Image courtesy of FlickrCC/Darwin Bell

It’s Thursday night Chi Kung, and we are cultivating energy between our palms and then our own palms and a partner’s. Our teacher instructs us to remember a time when we felt pure joy, to recall it vividly, completely in every cell, to embody joy in this moment. Then he says: Bring this joy into your hands. Offer it as a gift to the world.

Joy springs, wells, swells between our palms. I see joy spilling over the world, spreading over the oil spill in the Gulf of Mexico, touching all the lives, feathered, finned and human, that have been and are being so devastated by the ongoing disaster. The joy stays with me after I leave class and into the next day. I realize it has been a long time since I have allowed myself to open to joy — not since April 20th at least. Since then, whether or not I am consciously thinking of the oil disaster, I feel it in my body, I carry it with me. Not as a noble, if futile, gesture, but simply because, like all of us, I am seventy percent ocean. How can all be well with me if all is not well with the sea?
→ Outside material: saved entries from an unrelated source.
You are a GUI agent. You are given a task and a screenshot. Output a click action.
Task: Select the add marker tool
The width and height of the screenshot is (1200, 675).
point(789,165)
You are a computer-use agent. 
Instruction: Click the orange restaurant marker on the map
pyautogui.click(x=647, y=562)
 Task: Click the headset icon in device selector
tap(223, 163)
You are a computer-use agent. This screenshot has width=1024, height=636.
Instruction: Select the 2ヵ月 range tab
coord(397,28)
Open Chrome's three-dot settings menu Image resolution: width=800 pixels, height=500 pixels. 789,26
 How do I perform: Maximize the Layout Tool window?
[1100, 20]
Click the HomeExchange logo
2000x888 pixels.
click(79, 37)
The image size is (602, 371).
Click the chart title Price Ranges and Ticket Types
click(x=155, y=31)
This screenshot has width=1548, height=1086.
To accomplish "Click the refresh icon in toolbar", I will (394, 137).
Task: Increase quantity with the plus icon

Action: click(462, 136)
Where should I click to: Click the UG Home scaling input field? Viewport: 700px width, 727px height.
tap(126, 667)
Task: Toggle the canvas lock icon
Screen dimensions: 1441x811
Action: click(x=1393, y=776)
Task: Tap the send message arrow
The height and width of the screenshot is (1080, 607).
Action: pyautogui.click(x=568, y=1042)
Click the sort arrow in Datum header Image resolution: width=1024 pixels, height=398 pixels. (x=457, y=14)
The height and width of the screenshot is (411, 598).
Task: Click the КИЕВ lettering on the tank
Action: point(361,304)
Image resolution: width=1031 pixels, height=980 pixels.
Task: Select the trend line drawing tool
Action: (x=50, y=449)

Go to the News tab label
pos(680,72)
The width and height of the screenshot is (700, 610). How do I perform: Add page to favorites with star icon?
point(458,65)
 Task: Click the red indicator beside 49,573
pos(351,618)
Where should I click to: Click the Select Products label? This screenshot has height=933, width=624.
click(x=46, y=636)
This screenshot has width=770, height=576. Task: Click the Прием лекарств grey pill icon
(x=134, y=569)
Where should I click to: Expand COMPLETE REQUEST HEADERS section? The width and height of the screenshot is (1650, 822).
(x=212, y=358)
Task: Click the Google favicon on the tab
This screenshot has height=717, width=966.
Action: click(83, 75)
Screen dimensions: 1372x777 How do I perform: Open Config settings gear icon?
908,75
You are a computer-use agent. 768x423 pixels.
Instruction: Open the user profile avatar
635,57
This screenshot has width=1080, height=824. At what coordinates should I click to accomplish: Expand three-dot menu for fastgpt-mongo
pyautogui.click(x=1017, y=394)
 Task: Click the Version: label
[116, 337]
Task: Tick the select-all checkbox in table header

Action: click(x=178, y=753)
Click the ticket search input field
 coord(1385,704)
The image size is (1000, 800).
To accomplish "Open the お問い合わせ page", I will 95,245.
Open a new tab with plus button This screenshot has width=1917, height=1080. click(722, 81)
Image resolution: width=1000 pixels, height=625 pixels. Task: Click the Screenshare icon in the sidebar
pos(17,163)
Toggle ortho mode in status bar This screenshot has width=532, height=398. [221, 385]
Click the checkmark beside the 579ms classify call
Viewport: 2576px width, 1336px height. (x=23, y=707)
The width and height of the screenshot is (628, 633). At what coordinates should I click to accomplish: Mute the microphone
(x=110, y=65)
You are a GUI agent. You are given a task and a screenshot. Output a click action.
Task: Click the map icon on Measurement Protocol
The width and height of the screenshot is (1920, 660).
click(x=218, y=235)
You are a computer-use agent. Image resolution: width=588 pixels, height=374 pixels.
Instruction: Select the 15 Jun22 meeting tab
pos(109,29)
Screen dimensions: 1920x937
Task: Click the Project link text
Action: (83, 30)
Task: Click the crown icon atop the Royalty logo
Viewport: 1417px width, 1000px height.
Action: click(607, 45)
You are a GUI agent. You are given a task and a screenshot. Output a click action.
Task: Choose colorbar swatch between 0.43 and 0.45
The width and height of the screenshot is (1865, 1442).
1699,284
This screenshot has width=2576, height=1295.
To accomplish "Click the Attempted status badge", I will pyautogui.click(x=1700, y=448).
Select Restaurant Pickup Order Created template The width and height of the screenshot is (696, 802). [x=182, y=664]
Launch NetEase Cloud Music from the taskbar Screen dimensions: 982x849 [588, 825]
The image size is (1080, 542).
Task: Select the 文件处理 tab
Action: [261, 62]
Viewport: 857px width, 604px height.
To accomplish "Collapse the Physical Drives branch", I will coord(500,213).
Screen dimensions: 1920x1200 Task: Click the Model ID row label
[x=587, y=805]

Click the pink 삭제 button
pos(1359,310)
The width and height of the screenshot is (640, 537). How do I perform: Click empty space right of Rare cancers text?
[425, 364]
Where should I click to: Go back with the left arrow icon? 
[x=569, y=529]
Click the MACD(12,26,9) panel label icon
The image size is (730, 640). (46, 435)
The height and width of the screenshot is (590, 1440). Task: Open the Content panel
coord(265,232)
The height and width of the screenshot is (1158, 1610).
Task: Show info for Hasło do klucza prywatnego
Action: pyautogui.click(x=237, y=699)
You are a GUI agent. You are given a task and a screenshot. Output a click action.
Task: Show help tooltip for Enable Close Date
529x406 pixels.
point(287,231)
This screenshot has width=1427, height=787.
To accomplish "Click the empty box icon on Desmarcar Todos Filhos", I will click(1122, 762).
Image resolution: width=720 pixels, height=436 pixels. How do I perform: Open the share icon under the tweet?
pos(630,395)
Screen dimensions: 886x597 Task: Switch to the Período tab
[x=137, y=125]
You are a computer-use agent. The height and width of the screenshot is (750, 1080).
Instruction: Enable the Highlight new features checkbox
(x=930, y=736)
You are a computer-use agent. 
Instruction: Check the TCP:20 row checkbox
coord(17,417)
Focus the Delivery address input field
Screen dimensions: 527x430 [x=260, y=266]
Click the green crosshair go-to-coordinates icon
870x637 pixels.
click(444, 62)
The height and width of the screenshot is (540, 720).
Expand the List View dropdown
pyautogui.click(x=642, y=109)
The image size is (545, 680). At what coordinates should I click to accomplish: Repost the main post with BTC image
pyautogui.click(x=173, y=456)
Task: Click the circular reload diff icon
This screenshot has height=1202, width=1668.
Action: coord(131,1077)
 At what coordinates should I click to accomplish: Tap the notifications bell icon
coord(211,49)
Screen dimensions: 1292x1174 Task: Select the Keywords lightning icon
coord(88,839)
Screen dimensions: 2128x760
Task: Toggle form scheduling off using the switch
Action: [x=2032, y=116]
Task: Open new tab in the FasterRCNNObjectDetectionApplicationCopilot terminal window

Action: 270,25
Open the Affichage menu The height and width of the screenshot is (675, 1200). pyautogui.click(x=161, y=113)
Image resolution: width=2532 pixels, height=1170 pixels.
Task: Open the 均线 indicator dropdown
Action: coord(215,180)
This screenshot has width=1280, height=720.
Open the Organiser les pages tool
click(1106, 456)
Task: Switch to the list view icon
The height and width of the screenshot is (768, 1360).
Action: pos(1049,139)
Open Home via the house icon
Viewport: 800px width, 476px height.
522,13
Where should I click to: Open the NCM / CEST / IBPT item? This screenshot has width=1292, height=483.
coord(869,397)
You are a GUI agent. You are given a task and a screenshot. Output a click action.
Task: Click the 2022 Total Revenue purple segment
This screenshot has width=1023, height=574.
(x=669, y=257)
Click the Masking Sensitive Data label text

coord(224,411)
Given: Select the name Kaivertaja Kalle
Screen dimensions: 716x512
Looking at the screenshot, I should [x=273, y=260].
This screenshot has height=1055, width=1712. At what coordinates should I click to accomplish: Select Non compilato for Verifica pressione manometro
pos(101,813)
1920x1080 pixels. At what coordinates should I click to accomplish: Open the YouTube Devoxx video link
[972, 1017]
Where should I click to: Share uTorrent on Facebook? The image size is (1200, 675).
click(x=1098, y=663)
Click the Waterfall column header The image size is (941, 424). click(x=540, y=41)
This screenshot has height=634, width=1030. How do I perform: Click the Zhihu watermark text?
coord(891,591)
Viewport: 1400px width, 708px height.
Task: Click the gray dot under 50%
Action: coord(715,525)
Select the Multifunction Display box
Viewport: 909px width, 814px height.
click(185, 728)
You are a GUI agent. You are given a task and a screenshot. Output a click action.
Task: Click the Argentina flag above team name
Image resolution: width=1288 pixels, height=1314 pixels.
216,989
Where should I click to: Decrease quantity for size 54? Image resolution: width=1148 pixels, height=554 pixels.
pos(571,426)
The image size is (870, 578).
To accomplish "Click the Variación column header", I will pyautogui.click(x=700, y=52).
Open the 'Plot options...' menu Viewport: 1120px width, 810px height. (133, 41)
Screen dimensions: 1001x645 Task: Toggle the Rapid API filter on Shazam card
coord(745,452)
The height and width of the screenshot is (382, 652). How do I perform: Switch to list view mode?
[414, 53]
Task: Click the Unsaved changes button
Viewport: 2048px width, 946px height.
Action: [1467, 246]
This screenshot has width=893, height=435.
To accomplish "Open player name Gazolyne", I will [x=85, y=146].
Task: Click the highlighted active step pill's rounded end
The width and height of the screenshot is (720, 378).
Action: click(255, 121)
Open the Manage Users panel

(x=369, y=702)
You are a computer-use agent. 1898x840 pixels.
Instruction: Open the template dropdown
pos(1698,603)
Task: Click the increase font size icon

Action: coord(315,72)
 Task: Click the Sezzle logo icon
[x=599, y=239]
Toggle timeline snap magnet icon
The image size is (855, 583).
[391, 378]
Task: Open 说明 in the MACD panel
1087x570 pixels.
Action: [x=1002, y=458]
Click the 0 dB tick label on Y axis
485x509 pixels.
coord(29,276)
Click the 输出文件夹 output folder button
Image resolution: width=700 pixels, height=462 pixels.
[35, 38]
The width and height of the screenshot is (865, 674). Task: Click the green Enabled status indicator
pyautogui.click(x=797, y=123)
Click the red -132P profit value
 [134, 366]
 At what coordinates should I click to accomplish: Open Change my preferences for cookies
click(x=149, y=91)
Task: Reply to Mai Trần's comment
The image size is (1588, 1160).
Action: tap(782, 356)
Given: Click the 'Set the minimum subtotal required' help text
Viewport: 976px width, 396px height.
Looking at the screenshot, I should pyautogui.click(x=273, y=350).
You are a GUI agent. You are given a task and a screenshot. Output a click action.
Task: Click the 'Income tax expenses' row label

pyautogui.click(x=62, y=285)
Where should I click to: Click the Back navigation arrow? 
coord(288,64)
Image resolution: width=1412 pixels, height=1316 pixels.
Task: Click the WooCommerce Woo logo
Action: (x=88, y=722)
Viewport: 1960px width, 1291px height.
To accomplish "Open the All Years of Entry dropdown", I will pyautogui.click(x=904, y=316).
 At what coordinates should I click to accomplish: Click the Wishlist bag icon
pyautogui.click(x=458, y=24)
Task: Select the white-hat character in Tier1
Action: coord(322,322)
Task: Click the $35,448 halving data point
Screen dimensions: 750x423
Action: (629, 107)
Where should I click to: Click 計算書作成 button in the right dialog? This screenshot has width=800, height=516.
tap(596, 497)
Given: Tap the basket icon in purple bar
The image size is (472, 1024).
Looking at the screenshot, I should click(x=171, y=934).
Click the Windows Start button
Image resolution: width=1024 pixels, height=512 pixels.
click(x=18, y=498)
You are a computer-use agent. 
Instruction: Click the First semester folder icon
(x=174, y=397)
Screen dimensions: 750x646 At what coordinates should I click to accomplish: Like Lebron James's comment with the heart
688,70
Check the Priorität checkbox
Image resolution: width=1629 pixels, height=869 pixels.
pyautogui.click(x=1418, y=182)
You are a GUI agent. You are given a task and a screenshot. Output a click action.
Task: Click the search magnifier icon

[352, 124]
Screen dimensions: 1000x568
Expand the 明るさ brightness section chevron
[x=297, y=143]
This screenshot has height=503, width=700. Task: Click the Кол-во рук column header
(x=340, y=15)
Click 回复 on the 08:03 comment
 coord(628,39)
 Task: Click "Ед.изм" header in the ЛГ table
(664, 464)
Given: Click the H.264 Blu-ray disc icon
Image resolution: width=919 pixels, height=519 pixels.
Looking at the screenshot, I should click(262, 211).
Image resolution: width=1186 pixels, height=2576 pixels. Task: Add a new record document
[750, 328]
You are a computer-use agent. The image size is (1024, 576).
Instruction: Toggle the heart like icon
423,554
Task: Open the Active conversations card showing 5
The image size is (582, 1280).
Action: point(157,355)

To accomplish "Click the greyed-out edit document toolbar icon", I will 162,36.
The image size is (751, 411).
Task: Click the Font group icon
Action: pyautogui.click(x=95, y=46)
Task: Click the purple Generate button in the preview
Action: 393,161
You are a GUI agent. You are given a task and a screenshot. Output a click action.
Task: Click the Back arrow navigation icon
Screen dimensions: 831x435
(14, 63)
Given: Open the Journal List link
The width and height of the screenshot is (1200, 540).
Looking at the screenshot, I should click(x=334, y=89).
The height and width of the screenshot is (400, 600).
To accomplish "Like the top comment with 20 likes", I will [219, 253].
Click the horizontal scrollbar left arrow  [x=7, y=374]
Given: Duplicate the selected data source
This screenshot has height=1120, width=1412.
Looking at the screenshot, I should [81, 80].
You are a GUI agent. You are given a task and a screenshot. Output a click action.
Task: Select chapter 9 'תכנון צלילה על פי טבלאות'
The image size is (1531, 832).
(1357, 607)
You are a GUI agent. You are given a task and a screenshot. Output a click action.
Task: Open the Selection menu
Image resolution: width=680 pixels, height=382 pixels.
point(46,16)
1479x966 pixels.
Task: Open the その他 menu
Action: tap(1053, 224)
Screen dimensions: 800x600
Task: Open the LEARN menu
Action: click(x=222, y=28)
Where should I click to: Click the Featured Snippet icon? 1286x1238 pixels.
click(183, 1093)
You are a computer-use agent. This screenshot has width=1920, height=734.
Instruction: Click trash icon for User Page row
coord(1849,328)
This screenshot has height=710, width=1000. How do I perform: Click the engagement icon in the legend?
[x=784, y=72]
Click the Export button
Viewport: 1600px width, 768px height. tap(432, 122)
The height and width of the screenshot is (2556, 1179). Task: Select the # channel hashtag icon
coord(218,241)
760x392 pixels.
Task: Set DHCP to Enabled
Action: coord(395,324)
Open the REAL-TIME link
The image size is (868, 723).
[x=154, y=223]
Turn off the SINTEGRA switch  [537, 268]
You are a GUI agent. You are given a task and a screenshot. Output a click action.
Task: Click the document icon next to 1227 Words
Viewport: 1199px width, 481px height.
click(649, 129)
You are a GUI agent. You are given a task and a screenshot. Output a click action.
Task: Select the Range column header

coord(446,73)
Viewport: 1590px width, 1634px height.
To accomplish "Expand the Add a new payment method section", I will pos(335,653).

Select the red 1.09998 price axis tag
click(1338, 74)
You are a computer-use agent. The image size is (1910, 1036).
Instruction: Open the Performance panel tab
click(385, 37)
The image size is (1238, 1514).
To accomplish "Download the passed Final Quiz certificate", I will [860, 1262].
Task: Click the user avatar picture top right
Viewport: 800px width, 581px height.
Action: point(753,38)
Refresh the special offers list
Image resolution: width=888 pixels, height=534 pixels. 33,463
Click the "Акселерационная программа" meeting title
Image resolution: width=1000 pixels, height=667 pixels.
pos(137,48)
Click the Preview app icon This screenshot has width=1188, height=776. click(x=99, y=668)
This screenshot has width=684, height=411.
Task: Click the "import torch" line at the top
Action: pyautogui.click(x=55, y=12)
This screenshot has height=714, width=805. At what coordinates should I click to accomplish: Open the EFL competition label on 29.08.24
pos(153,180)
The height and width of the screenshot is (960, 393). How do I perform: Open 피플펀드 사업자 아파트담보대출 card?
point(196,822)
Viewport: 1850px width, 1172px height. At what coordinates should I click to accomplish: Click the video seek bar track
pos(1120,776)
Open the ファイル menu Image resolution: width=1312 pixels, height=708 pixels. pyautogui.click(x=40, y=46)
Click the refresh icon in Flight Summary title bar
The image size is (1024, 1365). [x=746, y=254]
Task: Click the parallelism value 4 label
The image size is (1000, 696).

A long time ago, I had a dream in which a religious authority reproached me for feeling joy in a world where there was hunger, poverty, oppression, war (this was before environmental depredation had made the list). In the dream I dared to answer the authority: “Joy is part of God’s equation.” Since I flunked algebra and am mathematically inept, equation was and is an unusual metaphor for me. Perhaps that is why the dream phrase stayed with me all these years, even as the internalized voice of the reproachful authority continues to rebuke me.